### Work required
Would you transcribe the whole listing exactly and drop its images?

### Task data
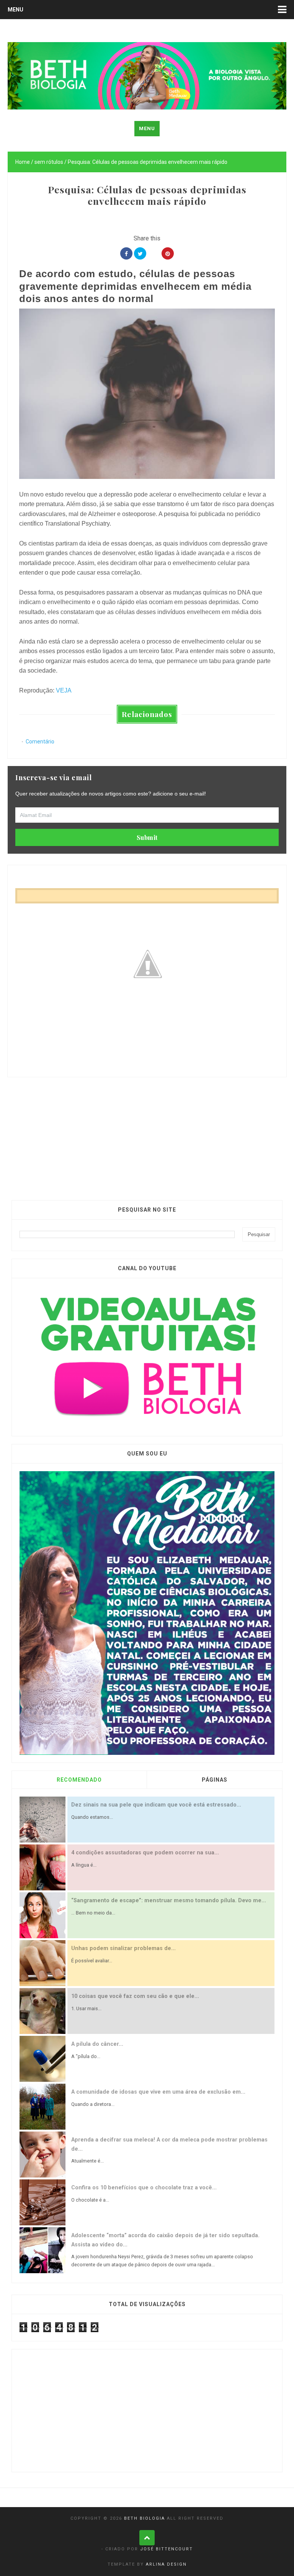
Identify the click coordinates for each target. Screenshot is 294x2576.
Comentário (40, 741)
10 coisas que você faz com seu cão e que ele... (135, 1996)
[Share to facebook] (126, 253)
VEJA (64, 690)
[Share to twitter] (140, 253)
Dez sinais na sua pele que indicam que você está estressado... (156, 1805)
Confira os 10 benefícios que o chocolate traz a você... (144, 2187)
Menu (15, 10)
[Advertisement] (147, 1130)
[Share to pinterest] (168, 253)
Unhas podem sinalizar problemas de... (123, 1948)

### Response for this exercise
Identify the click coordinates for each target. Screenshot is 294x2576.
Comentário (40, 741)
10 coisas que você faz com seu cão e que ele... (135, 1996)
[Share to facebook] (126, 253)
VEJA (64, 690)
[Share to twitter] (140, 253)
Dez sinais na sua pele que indicam que você está estressado... (156, 1805)
Confira os 10 benefícios que o chocolate traz a você... (144, 2187)
Menu (15, 10)
[Advertisement] (147, 1130)
[Share to pinterest] (168, 253)
Unhas podem sinalizar problemas de... (123, 1948)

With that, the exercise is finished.